_Tarea 1:_ Según el texto sobre la Semana Santa, ¿qué cargo ocupa el Padre German Rodríguez?
_Tarea 2:_ Copia del texto sobre la Semana Santa el fragmento que va desde "(CRHoy.com) Durante esta" hasta "la carne roja.", ambos incluidos.
_Tarea 3:_ Por favor, continúa el texto sobre la Semana Santa a partir de donde termina.

_Texto del ejercicio:_
Semana Santa: ¿Por qué los creyentes no comen carne roja?
Es una forma que permite reflexionar internamente.
(CRHoy.com) Durante esta Semana Santa muchas personas disfrutan de las comidas típicas, entre ellas las empanadas de chiverre, el arroz con palmito, las rosquillas o alguna receta con flor de Itabo; sin embargo, hay un alimento que muchos fieles no consumen durante esta semana de reflexión: la carne roja.
De acuerdo con el Padre German Rodríguez, rector de la Catedral Metropolitana, el no consumo de la carne roja es "una práctica penitencial, como una austeridad, para cuando uno no tiene todo, levanta el corazón, el pensamiento en Dios".
El Padre Rodríguez señaló que la práctica del no consumo de este alimento tiene doble sentido:
- Una práctica penitencial en la que una persona se abstiene como una forma de mortificar al cuerpo, el cual "muchas veces se deja seducir por el pecado".

_Material extraído:_
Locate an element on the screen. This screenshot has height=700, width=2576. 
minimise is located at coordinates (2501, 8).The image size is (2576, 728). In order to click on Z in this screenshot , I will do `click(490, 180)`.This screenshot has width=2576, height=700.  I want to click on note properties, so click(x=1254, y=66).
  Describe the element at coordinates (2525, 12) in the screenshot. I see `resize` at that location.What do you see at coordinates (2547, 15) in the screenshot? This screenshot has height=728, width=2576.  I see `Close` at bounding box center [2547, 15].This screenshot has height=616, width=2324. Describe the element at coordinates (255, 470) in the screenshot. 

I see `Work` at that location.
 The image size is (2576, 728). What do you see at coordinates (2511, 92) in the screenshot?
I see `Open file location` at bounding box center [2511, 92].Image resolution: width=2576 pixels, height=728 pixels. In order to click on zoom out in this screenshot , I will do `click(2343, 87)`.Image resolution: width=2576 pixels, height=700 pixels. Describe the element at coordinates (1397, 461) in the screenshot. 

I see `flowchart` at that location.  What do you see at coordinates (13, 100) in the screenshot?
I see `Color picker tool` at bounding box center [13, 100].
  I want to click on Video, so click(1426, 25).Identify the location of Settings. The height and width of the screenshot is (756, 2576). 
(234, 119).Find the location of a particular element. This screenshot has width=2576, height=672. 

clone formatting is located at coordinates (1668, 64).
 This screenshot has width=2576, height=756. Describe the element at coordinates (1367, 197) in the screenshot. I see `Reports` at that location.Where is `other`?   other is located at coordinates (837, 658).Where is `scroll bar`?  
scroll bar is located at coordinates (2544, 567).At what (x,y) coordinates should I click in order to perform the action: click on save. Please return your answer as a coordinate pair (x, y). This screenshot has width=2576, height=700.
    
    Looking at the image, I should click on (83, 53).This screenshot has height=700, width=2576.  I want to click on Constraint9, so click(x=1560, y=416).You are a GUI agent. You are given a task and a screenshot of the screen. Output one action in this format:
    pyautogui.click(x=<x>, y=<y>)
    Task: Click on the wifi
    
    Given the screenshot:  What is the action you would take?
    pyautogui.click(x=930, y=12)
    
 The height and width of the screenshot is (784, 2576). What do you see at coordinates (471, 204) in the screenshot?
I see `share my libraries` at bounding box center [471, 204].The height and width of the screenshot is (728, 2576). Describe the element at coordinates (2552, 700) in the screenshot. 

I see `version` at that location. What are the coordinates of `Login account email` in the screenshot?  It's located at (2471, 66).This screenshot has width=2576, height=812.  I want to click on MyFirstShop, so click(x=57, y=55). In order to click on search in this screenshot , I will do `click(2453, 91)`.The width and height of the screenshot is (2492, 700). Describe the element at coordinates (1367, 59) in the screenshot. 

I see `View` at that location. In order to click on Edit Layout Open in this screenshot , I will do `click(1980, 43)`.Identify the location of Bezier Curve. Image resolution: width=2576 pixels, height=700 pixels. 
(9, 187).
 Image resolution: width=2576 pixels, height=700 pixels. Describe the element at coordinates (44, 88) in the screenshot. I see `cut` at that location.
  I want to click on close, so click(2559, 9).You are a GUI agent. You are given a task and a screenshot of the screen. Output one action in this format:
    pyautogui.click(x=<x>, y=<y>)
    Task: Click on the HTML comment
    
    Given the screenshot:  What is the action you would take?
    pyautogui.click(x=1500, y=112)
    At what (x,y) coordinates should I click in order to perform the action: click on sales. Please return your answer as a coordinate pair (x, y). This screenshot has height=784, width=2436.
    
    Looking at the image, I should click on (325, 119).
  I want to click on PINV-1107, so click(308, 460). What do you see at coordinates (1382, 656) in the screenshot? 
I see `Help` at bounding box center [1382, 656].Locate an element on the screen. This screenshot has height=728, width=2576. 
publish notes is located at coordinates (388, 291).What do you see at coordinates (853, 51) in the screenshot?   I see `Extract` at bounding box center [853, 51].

_Respuesta 1:_ Es rector de la Catedral Metropolitana.

_Respuesta 2:_
(CRHoy.com) Durante esta Semana Santa muchas personas disfrutan de las comidas típicas, entre ellas las empanadas de chiverre, el arroz con palmito, las rosquillas o alguna receta con flor de Itabo; sin embargo, hay un alimento que muchos fieles no consumen durante esta semana de reflexión: la carne roja.

_Respuesta 3:_
- Una persona se abstiene para compartir lo que gasta en carne con las personas de bajos recursos.
El rector de la Catedral Metropolitana indicó que esta práctica penitencial es positiva, ya que sirve para aquellas personas que tienen todo, reflexionen sobre aquellos individuos que no lo tienen todo y de esta forma se vuelven más sensibles y piensan en las necesidades de las demás personas.
"Hay un prefacio en la Iglesia (…) que dice que, con el ayuno corporal refrena nuestras pasiones, eleva nuestro espíritu, nos da fuerza y recompensa, es decir, que muchas veces abstenerse del alimento, sobre todo el que más nos gusta, nos permite elevar nuestro corazón a Dios y también a refrenar las pasiones desordenadas, los impulsos y que nuestra penitencia, pues alcanza a Dios, ayuda y recompensa", mencionó el Padre Rodríguez.
Por su parte, el Padre Manuel Chavarría, formador del Seminario Nacional y Teólogo pastoralista, comentó que esta práctica no solo se refiere a la abstinencia de la carne roja en algunos días del año, por ejemplo, los viernes de Cuaresma, sino también está unida a la actitud de la conversión, es decir, a la forma de expresar el regresar a Dios.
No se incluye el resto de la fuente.